PRESIDENTE JAMES E. FAUST
Segundo Consejero de la Primera Presidencia
Empiecen a descubrir quiénes son ustedes realmente al aprender más
de sus antepasados.
Mis
queridos hermanos del sacerdocio de Dios en todo el mundo, reciba cada uno
de ustedes nuestro amor y saludos dondequiera que se encuentre.
Imaginen conmigo a una huerfanita de seis años caminando por las
Estados Unidos; se llama Elsie Ann; su madre falleció cuando la niña
contaba dos años; el padre volvió a casarse y por un tiempo
tuvo una madrastra. Luego su papá falleció en Winter Quarters
cuando ella tenía cinco años. La madrastra volvió a
casarse y se fue, dejando a la pequeña huérfana a cargo de
unos parientes suyos, Peter y Selina Robison. Elsie Ann partió de
Winter Quarters con la familia Robison en julio de 1849 en dirección
al Oeste. Mientras contemplaba cómo Selina cuidaba a su hijita de
diez meses, el corazón de Elsie Ann anhelaría sin duda el amor
de su propia madre y quizás a veces hasta se preguntara: "¿Dónde
está mi mamá?".
Siento mucha compasión por esa niñita al pensar en cómo
tuvo que hacer frente a un futuro incierto sin parientes consanguíneos
que la consolaran ni la ayudaran. Elsie Ann era mi bisabuela y no fue sino
hasta hace poco que descubrimos quién fue realmente su madre. Durante
años, creíamos que era hija de Jane Robison, pero una investigación
minuciosa nos permitió descubrir su verdadero parentesco; después
de todos estos años, Elsie Ann pudo por fin sellarse a su padre, John
Akerley, y a su madre, Mary Moore.
Mis abuelos han ejercido una gran influencia en mi vida y, aunque fallecieron
hace muchos años, aún siento el sostén de su amor. Uno
de mis abuelos, James Akerley Faust, falleció antes de que yo naciera;
sólo lo conozco a través de los relatos que mi abuela y mis
padres me contaron de él. Sin embargo, me siento fuertemente unido
a él porque, en parte, soy lo que él fue. Entre otras cosas,
fue vaquero, ranchero y jefe de una sucursal de correos en el centro de Utah.

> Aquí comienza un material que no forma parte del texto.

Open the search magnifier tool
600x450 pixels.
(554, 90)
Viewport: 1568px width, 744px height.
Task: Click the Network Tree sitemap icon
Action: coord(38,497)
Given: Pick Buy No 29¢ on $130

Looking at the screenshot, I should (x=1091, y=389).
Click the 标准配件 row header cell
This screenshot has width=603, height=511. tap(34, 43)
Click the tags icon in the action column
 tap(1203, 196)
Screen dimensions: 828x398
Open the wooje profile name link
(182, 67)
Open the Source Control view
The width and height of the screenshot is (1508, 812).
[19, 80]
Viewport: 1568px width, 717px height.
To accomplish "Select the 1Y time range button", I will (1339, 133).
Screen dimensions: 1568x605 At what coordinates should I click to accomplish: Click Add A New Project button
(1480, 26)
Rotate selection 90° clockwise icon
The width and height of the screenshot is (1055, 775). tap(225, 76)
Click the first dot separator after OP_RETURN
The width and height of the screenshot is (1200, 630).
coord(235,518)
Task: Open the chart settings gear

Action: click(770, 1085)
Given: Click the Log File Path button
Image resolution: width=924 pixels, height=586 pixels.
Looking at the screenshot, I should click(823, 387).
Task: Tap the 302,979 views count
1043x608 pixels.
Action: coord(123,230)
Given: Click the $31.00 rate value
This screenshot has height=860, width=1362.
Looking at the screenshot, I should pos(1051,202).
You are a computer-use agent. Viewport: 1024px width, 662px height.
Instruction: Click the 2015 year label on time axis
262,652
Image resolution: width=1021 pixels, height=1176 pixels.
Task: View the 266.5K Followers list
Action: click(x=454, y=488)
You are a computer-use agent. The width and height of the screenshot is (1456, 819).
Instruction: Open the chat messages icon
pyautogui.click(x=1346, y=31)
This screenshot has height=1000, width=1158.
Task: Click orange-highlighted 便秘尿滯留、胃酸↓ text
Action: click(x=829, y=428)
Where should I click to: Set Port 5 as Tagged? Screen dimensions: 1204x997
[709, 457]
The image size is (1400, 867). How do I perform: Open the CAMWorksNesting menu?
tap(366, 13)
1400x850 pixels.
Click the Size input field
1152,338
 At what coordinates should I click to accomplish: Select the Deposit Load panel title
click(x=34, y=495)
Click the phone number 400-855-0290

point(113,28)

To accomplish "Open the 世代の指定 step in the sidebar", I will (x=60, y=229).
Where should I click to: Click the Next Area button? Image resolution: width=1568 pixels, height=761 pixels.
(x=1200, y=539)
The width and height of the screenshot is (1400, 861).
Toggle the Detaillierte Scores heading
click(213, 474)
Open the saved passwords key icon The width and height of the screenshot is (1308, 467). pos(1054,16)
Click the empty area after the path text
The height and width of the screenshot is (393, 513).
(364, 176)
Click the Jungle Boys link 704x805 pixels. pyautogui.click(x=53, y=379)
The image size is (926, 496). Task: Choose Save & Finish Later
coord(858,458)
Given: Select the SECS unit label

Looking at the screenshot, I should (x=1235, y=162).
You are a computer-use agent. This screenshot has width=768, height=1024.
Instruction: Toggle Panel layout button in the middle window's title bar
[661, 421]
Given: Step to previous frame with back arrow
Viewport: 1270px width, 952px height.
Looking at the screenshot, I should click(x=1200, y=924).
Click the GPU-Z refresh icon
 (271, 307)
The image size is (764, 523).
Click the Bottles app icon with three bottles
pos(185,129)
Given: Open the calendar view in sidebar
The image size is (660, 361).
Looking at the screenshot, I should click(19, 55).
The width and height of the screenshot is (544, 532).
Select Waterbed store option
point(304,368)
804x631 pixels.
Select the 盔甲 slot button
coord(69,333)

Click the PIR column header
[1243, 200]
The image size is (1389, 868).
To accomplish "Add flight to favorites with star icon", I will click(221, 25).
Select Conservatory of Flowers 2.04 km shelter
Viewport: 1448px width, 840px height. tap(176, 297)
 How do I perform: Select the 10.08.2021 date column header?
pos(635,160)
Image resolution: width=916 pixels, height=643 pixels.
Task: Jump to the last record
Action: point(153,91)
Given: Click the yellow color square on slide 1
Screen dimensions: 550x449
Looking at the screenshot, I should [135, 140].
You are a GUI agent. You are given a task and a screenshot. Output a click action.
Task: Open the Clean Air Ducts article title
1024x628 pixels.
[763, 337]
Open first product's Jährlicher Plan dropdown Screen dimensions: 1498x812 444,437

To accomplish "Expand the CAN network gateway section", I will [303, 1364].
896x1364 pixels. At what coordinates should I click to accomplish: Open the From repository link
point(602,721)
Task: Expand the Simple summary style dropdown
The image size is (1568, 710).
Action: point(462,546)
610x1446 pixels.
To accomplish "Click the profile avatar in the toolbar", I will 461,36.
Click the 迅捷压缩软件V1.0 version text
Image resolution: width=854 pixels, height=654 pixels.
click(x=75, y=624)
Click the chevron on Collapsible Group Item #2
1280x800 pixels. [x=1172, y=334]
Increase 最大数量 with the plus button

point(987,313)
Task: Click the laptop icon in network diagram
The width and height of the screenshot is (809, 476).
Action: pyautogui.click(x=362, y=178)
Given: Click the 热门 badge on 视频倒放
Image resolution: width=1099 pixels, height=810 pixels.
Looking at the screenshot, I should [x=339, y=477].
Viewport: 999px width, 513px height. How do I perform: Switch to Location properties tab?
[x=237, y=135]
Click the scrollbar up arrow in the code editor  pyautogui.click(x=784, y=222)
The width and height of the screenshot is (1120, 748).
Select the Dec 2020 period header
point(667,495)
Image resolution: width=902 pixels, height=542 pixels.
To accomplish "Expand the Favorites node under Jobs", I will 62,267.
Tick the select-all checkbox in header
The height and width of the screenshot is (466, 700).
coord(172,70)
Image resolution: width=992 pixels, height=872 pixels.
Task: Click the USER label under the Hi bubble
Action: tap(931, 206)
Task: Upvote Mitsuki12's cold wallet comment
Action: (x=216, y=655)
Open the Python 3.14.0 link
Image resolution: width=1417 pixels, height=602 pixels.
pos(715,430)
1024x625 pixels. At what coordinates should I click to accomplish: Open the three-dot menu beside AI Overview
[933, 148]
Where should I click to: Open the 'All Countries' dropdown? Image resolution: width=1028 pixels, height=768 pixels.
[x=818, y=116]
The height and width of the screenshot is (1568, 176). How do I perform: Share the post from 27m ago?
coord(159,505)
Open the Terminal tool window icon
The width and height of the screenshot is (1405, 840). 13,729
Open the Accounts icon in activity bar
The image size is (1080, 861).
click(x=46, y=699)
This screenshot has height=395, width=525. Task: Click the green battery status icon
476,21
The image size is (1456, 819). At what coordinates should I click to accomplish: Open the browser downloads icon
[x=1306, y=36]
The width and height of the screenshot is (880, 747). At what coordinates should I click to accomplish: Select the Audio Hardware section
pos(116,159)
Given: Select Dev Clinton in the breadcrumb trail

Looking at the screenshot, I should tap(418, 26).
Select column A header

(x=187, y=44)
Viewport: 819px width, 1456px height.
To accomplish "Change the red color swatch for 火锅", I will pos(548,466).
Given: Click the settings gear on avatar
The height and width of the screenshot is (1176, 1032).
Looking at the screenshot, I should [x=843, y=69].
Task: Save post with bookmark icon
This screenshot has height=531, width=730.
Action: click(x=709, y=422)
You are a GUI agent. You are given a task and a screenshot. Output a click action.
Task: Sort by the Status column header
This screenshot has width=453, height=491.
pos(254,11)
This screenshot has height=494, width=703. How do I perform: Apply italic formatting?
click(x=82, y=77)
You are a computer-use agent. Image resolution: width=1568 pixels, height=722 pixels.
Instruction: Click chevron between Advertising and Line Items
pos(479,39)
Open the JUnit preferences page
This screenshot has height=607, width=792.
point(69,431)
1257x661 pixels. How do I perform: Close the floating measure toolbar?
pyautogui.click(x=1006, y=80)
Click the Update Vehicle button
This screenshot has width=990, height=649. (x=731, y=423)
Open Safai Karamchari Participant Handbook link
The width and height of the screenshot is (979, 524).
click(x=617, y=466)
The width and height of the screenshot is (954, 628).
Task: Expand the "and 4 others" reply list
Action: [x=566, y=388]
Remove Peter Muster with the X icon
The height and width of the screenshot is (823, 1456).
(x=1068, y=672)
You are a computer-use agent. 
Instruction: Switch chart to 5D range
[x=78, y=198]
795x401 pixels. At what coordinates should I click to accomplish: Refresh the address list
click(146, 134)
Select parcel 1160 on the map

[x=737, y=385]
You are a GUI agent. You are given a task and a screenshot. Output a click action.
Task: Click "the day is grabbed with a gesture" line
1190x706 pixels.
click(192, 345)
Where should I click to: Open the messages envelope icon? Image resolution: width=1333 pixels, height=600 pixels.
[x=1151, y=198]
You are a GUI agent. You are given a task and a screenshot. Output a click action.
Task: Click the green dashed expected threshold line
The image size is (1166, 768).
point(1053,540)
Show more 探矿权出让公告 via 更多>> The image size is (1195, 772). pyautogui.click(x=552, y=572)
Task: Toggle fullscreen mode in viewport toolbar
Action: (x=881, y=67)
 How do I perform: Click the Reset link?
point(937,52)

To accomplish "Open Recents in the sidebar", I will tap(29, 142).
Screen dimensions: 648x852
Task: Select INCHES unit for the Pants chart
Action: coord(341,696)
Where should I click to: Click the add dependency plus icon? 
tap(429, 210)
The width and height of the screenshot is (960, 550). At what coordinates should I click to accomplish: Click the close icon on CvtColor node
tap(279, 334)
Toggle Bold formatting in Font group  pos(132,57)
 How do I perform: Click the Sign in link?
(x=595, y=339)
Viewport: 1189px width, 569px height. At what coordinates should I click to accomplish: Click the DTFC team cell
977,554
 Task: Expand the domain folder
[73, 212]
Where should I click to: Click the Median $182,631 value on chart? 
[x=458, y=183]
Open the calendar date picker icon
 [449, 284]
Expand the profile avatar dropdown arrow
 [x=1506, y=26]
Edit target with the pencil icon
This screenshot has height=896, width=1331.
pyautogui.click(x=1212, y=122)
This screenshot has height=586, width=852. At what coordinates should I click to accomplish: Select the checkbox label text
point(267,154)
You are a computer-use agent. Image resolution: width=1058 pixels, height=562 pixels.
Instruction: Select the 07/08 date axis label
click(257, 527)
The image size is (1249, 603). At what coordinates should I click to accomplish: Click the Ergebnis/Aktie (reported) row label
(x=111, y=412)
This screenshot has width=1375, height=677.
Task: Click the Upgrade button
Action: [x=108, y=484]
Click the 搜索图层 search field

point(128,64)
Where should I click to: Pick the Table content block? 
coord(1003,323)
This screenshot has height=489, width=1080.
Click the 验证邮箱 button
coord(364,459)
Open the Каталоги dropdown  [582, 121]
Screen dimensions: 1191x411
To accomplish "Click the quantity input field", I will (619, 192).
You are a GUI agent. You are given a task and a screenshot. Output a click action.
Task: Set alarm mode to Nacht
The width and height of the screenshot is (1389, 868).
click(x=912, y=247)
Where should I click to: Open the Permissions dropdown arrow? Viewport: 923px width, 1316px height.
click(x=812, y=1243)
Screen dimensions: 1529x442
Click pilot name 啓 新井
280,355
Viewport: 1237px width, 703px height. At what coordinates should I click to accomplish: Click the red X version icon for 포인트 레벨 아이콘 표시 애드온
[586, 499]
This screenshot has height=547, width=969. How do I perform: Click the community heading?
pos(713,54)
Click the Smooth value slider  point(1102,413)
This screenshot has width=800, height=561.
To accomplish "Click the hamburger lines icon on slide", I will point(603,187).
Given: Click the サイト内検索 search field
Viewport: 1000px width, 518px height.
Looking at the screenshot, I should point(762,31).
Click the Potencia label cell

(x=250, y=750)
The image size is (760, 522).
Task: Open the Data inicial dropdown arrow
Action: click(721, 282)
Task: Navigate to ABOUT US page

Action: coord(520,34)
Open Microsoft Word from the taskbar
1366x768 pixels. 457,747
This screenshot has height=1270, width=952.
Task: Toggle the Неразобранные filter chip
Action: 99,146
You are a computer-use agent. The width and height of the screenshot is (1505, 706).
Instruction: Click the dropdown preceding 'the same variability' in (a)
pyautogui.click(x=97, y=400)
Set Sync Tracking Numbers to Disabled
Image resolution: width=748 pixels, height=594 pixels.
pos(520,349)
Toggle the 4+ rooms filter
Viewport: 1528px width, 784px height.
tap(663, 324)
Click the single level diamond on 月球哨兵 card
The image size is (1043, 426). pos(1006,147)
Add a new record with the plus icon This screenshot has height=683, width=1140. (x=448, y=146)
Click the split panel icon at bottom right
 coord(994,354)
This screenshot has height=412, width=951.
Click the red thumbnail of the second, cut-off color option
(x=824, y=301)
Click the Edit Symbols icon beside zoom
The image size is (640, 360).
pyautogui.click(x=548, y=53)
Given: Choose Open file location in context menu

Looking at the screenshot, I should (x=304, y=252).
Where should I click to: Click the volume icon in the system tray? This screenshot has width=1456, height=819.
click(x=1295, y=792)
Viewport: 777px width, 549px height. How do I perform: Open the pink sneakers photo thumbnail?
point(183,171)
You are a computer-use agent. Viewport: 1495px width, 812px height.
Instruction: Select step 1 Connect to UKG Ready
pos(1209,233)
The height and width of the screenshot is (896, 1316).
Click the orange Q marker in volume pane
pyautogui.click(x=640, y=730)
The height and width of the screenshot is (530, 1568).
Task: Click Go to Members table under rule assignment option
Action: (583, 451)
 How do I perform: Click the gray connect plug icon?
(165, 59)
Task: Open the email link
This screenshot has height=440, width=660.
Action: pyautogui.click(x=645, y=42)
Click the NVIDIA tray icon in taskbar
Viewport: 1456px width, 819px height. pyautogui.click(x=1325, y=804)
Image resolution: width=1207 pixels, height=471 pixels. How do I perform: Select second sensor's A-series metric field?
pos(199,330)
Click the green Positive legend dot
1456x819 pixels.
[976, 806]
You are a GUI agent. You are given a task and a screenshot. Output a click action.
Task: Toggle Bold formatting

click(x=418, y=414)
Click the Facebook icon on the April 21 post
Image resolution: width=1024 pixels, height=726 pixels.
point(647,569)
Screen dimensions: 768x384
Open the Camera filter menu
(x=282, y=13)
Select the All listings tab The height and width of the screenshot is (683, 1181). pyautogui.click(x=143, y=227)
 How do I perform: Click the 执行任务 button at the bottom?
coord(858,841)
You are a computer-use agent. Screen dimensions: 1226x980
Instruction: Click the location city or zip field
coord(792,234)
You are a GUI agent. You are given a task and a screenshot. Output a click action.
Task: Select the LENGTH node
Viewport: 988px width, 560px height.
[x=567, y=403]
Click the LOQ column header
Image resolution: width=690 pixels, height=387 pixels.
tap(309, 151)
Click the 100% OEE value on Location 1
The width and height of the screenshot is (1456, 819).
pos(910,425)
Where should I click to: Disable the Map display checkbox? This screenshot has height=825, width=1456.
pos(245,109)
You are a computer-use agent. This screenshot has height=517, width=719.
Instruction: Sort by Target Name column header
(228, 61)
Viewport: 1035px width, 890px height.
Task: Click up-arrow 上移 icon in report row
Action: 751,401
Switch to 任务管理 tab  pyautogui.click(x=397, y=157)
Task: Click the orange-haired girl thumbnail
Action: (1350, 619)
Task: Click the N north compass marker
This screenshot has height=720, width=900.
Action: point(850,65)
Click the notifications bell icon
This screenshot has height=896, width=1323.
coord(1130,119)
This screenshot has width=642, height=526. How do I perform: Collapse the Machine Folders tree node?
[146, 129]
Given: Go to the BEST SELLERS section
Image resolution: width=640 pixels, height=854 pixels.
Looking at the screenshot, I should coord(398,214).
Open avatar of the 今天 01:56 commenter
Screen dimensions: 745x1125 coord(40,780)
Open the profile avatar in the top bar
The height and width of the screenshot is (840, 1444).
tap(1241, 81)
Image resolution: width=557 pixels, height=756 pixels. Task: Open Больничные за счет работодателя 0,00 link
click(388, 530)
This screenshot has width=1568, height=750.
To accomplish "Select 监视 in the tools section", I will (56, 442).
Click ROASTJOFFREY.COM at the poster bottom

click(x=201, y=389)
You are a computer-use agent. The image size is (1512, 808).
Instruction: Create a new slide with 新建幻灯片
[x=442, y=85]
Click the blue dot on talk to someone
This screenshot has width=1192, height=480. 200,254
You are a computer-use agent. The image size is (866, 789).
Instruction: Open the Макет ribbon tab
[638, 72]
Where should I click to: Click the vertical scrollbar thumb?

Cierto invierno, se fue de viaje a Idaho, donde se encontró con un
conocido que vivía en la pobreza; hacía frío y su amigo
no tenía abrigo, por lo que el abuelo se quitó el suyo y se
lo dio.
Esta tarde deseo instar a los jóvenes a que empiecen a descubrir
quiénes son ustedes realmente al aprender más de sus antepasados.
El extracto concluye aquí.